My mother believed people were generally good, so you should think before judging others. She wanted me to try to understand why people did what they did, and not assume their actions came from a bad place. I have to admit, I will never be as good at that as she was, but I try. Just because I can understand what motivates someone, doesn't mean I'm ok with it. She prized introspection and wanted me to think about my own actions, as well, so I would know my own motivations. My family never talked about politics outright. I literally had no idea that my father was a Democrat until my sister-in-law told me so last year. I knew my mother was, though, because as a little girl I once asked her the difference between a Democrat and a Republican and she said "Democrats take care of others while Republicans take care of themselves." What a perfectly concise explanation. She taught me that if people are hungry, as fellow human beings we should feed them. If they are sick, we should heal them. If they are cold, we should warm them. Assume people don't get in these situations on purpose, that they are doing the best they can, and need our help. Assume we could find ourselves in their shoes one day. She would say "There by the grace of God, go I." This wasn't politics to her, this was basic human decency.

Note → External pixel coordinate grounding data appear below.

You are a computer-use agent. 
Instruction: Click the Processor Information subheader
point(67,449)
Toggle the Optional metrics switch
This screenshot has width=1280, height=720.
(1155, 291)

I'm an atheist, despite my parents' best efforts, so I don't subscribe to the "grace of God" part, but the principles still hold. I want to ease the suffering of others. I want to fix injustice when I see it. I try to understand before I judge, even though that part is difficult for me. I can understand why some people hate those who are different. I can understand why some people are unwilling to help those who need it. But that doesn't make it ok. So I need to work to change their minds or work to take the power to harm out of their hands. This is my mother's legacy. She would expect nothing less from me.
Edit: Rescued! Thank you for your lovely responses. I am so happy for the opportunity to share my mother with you all.